The proper procedure for terminating an individual from employment depends on the reason for doing so. The dismissal procedure for redundancy or layoffs involves ensuring that the reason for dismissal is valid, providing a written reason for dismissal, giving appropriate notice, and notifying the relevant government agencies in some cases. Dismissal for misconduct or poor performance includes those steps, as well as the additional steps of investigation, a disciplinary hearing, and allowing for proper documentation. Utmost care must be taken to follow procedure to the letter, both to avoid potential injustice against the employee and to reduce the possibility of litigation later on.
The reason for dismissal must be reviewed objectively by several parties before proceeding. This is to ensure that any personal differences between the supervisor and his subordinate are not the reason for dismissal. Moreover, in cases of misconduct and poor performance, the final decision must not be made until after the employee has had the chance to respond to the allegations in the disciplinary hearing.
Once the reason for dismissal has been determined to be valid, it is advisable to inform the employee of the dismissal in a private meeting, and to provide him with a letter explaining the reason for dismissal. Printed letters add authenticity to the procedure and provide concrete documentation. At least one extra copy of the letter should be filed away by the company for this purpose.

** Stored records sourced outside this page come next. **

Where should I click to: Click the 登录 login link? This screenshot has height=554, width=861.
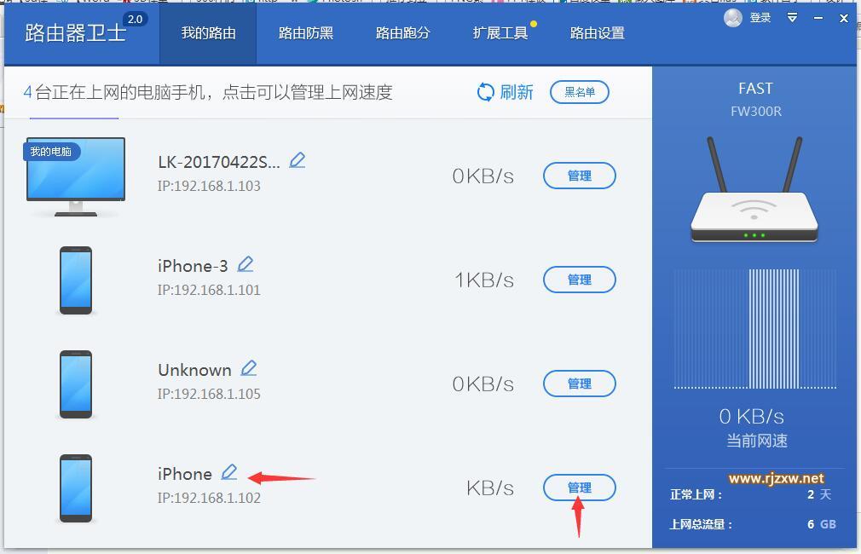point(760,18)
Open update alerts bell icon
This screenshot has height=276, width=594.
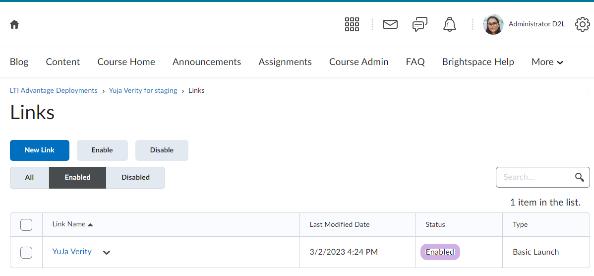coord(449,24)
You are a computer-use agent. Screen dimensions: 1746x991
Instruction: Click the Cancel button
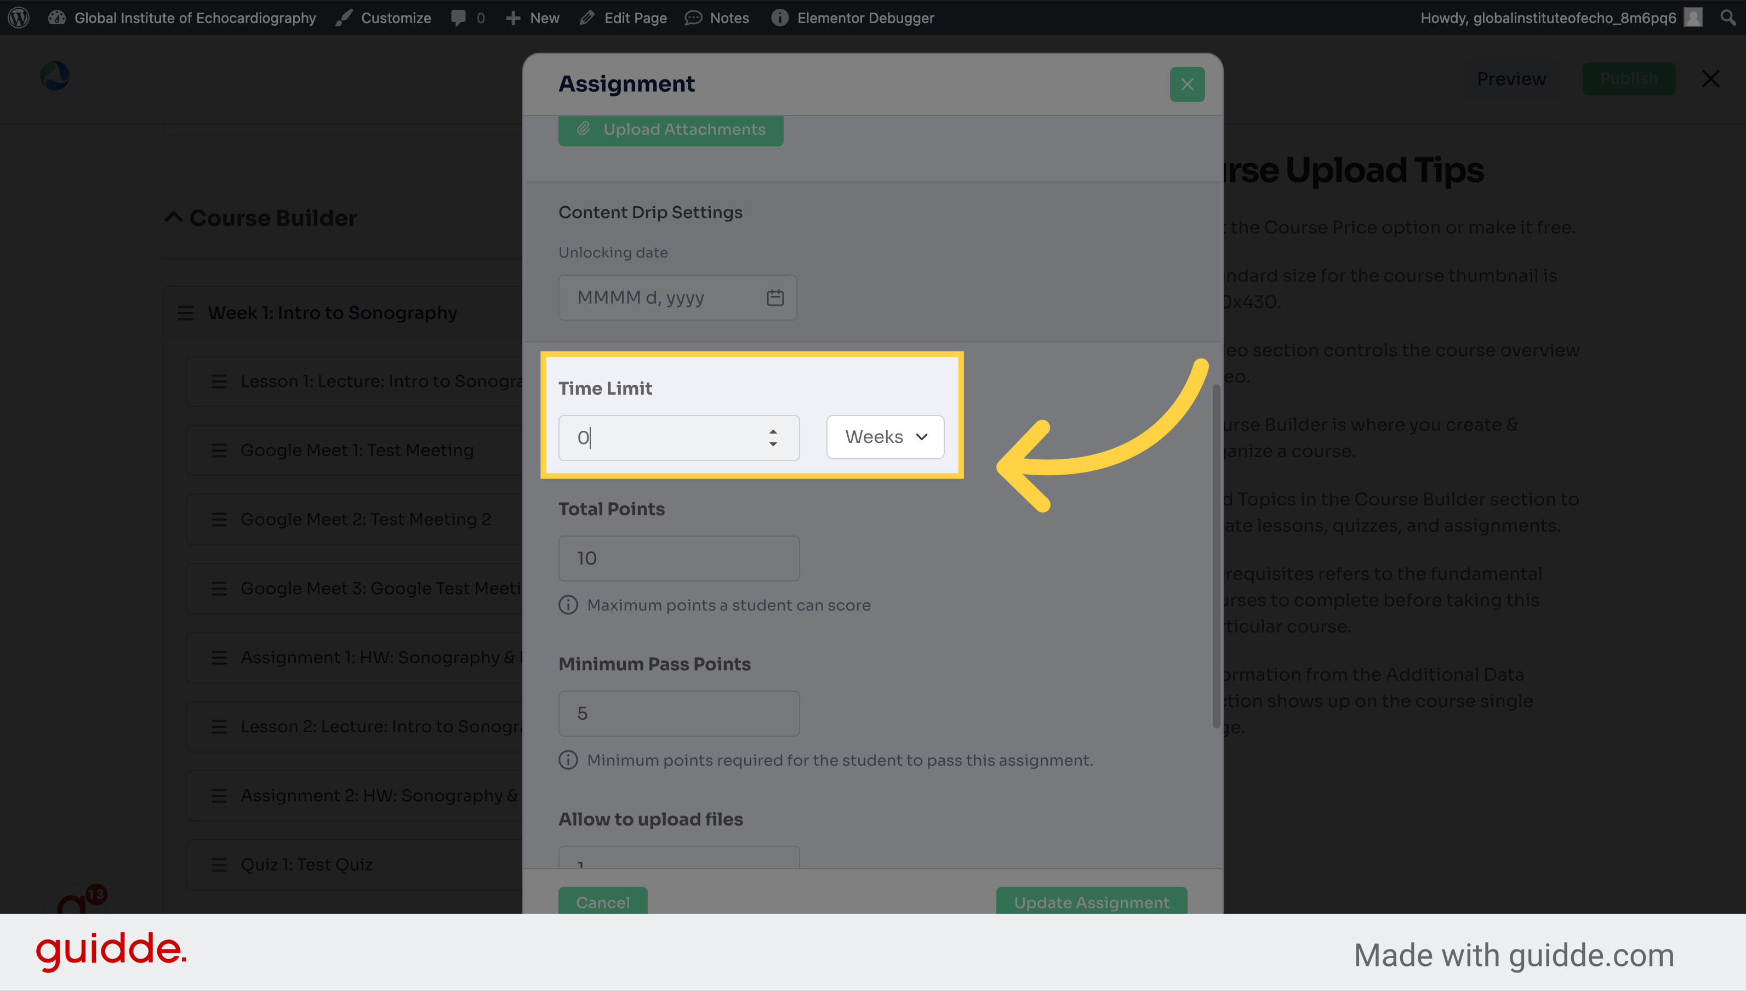(x=604, y=901)
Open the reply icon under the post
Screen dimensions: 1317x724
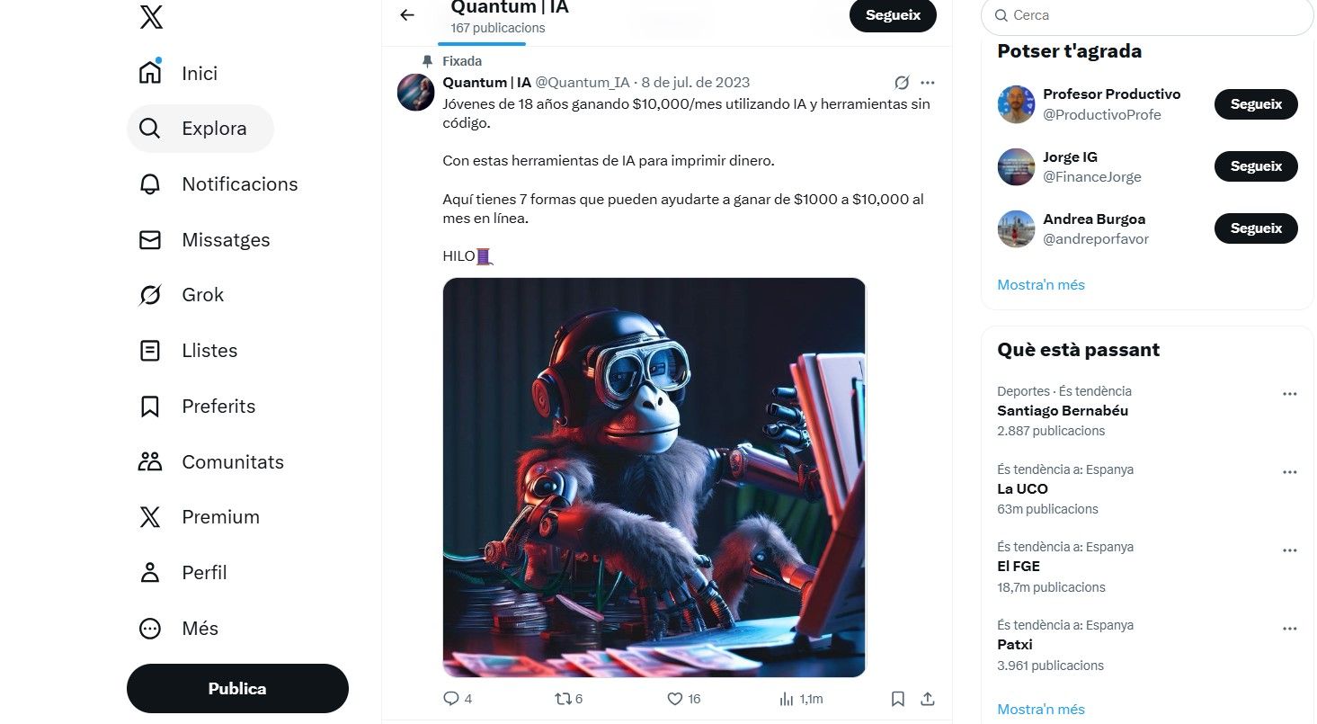click(x=451, y=699)
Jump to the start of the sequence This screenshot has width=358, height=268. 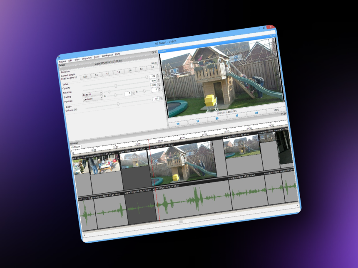(178, 123)
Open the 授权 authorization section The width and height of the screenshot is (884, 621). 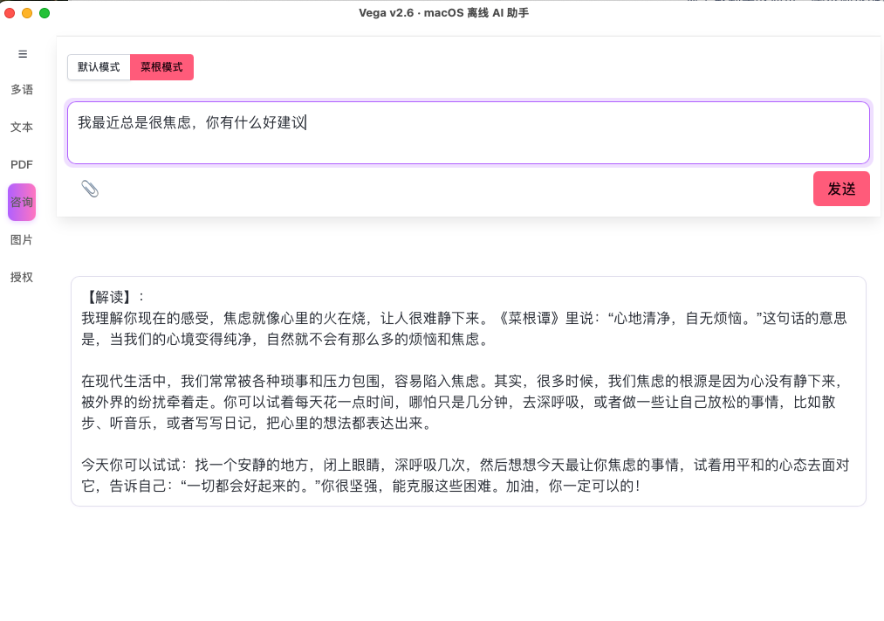pyautogui.click(x=21, y=277)
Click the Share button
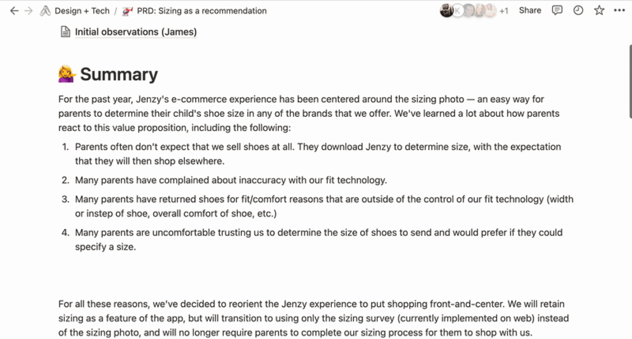 (530, 11)
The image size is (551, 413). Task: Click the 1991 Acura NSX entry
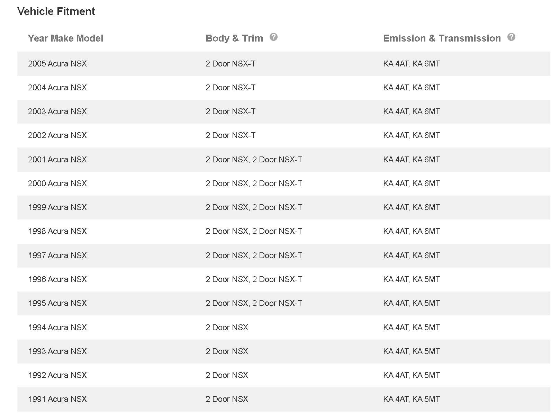click(x=57, y=399)
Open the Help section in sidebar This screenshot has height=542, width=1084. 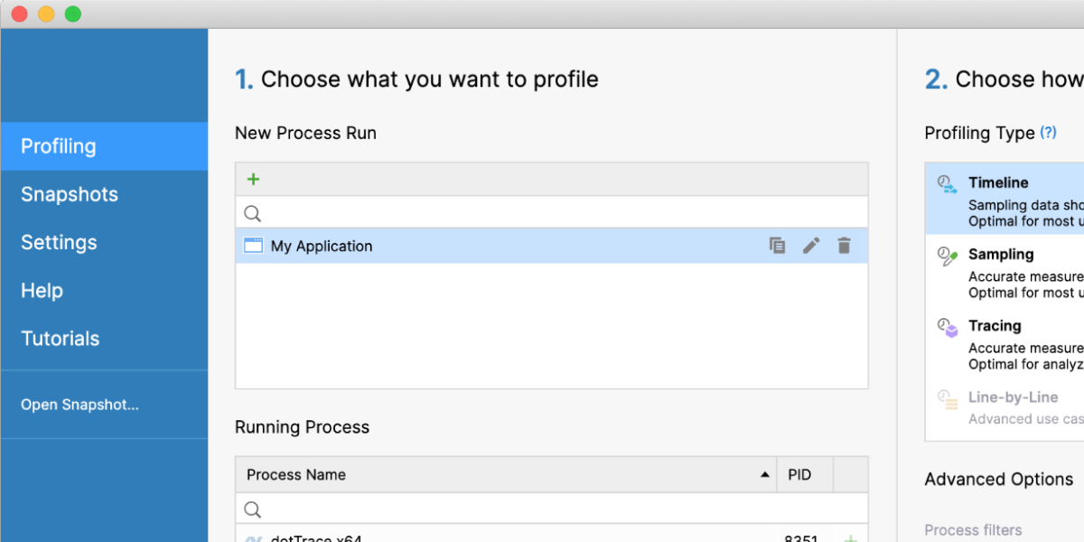coord(42,291)
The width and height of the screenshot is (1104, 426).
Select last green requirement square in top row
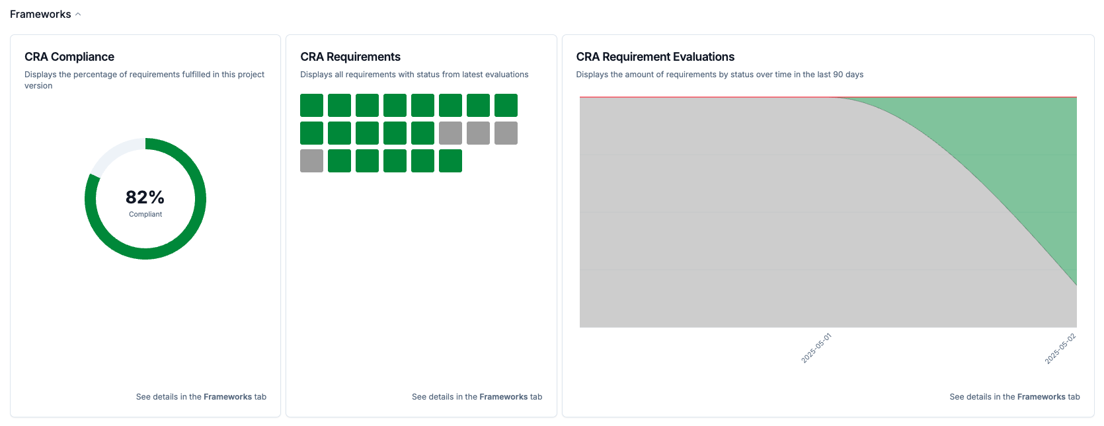tap(506, 106)
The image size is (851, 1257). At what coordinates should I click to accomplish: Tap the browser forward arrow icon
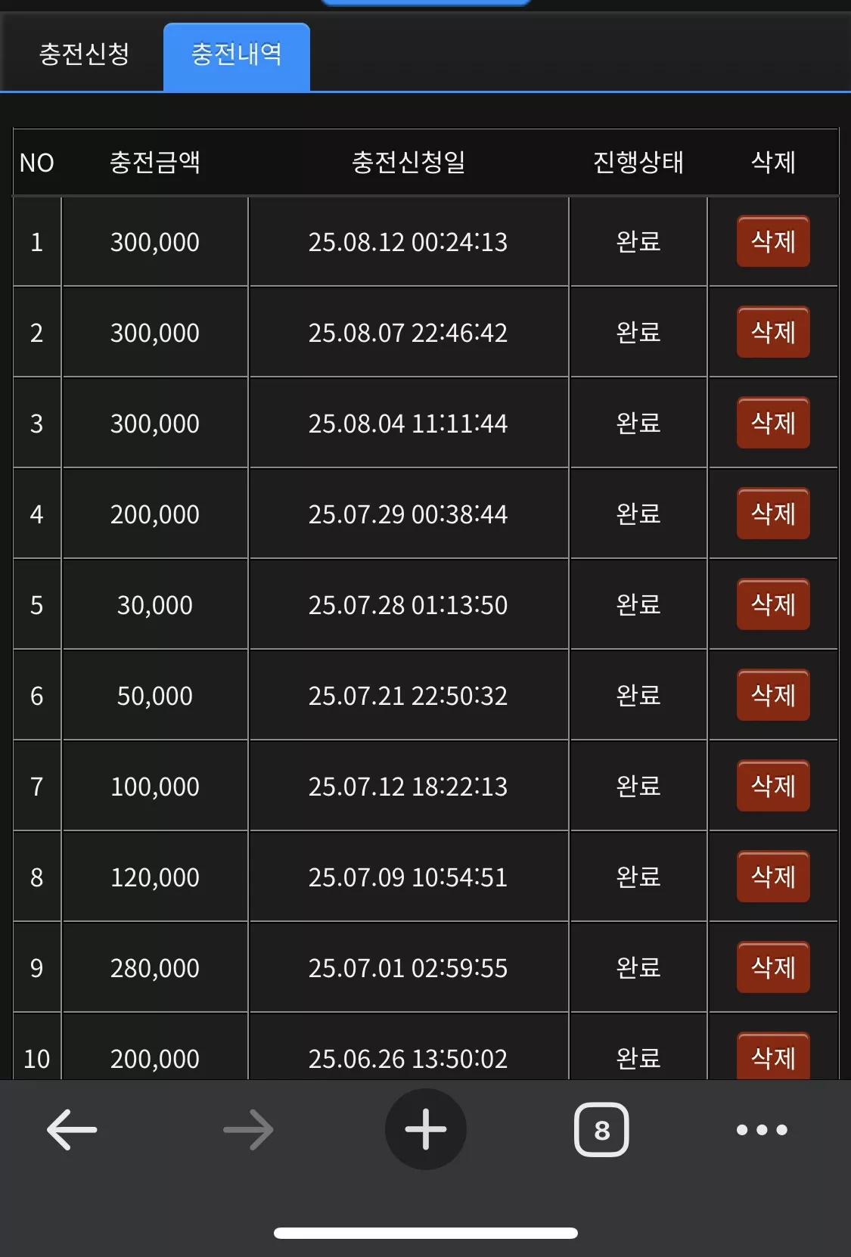pyautogui.click(x=249, y=1130)
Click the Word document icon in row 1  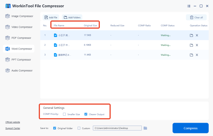tap(55, 35)
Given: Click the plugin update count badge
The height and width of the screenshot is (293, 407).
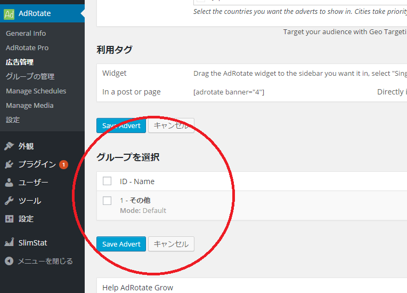Looking at the screenshot, I should click(63, 164).
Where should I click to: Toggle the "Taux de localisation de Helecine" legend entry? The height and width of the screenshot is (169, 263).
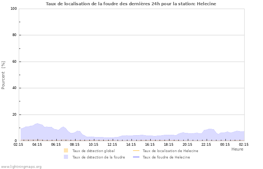click(170, 151)
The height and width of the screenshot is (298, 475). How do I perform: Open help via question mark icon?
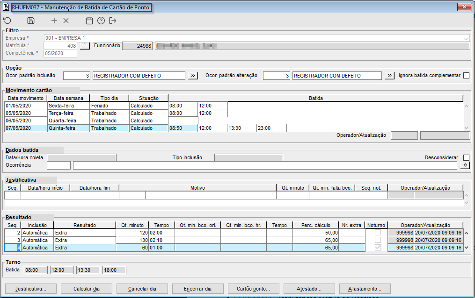click(101, 21)
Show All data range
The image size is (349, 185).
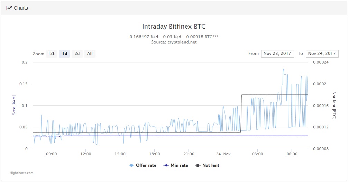90,53
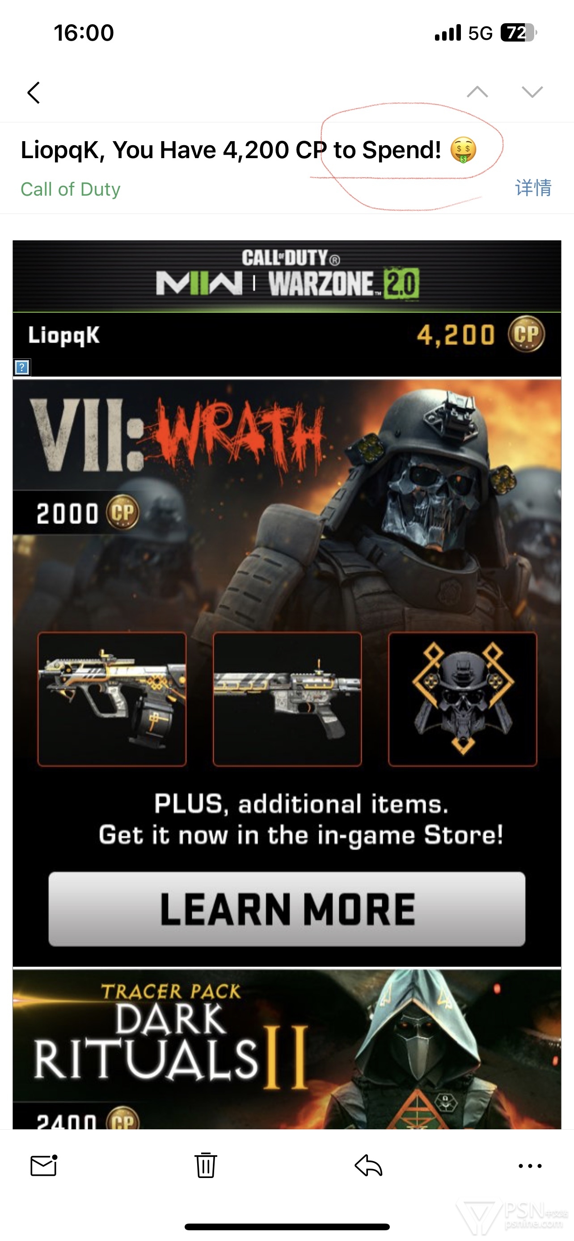Mark email unread with envelope icon
Image resolution: width=574 pixels, height=1241 pixels.
coord(44,1165)
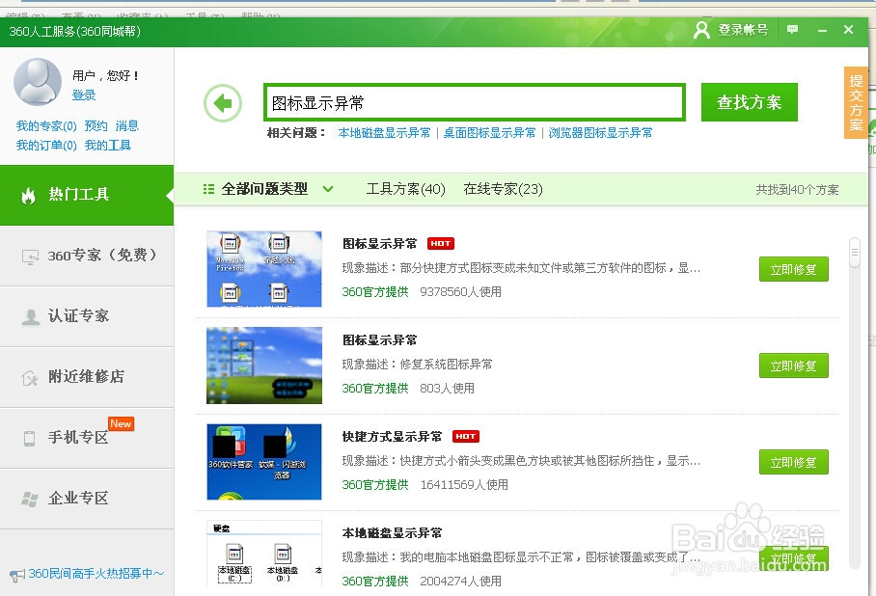Click the user avatar picture
Screen dimensions: 876x596
pos(37,84)
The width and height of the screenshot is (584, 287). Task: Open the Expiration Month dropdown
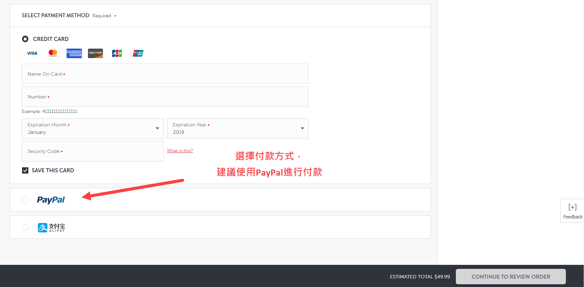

To maintain correct dismissal procedure, the employee must be given advance notice of his termination before the actual date. The period of time is generally dependent on the length of time the employee has worked for the company, with the usual policy being at least one week's notice per year served. For contractual employees or in cases where such a policy is not applicable, reasonable notice must still be provided to the employee, with his level of responsibility taken into consideration.
Summary dismissals are dismissals wherein no advance notice is given, and no pay provided beyond the day of dismissal. Such dismissals have been known to occur in cases of gross misconduct. It is advisable to still provide notice whenever possible, however, as summary dismissals can prove to be costly in the long run if the aggrieved employee should choose to take it to court. Employment tribunals have been known to rule that summary dismissals are procedurally unfair.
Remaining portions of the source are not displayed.